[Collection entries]
****

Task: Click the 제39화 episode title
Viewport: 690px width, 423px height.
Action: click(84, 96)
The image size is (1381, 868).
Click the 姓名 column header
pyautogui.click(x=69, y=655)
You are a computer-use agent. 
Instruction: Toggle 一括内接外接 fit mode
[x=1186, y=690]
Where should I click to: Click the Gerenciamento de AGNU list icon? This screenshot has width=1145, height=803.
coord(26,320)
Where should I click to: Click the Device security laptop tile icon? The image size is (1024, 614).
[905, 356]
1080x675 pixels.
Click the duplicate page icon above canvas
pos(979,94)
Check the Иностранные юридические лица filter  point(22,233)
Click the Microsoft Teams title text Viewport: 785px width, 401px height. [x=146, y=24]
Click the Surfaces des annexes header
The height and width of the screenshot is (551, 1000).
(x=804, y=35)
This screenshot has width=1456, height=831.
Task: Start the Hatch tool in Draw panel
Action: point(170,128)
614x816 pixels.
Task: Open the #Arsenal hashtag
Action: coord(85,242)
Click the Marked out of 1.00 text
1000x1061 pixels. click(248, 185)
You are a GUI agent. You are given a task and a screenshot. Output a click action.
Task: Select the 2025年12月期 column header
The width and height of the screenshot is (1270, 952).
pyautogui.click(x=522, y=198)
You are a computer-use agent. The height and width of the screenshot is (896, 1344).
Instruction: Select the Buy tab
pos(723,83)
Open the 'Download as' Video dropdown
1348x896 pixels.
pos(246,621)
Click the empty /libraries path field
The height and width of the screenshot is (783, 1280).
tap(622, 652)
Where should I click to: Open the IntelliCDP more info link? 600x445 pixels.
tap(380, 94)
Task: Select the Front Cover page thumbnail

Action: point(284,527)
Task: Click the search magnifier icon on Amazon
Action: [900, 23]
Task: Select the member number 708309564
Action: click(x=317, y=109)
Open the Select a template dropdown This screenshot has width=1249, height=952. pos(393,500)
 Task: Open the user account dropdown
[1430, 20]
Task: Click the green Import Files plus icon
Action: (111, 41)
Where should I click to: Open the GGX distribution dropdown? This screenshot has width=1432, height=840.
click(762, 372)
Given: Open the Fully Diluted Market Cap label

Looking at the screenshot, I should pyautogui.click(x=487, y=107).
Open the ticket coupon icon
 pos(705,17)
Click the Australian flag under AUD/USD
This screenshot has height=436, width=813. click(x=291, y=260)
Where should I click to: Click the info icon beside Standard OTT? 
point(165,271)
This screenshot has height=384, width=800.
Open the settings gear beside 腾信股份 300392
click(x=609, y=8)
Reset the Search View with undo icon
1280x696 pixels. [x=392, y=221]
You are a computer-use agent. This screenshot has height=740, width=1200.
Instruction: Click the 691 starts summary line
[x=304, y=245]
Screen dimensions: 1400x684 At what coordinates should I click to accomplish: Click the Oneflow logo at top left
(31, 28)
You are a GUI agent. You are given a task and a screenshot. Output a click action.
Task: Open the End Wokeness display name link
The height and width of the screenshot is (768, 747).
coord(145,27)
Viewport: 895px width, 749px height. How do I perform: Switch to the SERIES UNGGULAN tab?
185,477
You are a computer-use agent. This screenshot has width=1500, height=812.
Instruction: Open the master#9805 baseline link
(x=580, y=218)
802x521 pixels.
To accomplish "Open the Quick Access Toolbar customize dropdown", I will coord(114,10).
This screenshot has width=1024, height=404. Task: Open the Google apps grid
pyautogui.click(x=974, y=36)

****

Stated task. Update the lines of the material from the one containing "Where should I click to: Click the info" through the one containing "1280x696 pixels. [x=392, y=221]" so that "Reset" becomes "Restore", with nothing else altered. Return only those lines.

The solution.
Where should I click to: Click the info icon beside Standard OTT? 
point(165,271)
This screenshot has height=384, width=800.
Open the settings gear beside 腾信股份 300392
click(x=609, y=8)
Restore the Search View with undo icon
1280x696 pixels. [x=392, y=221]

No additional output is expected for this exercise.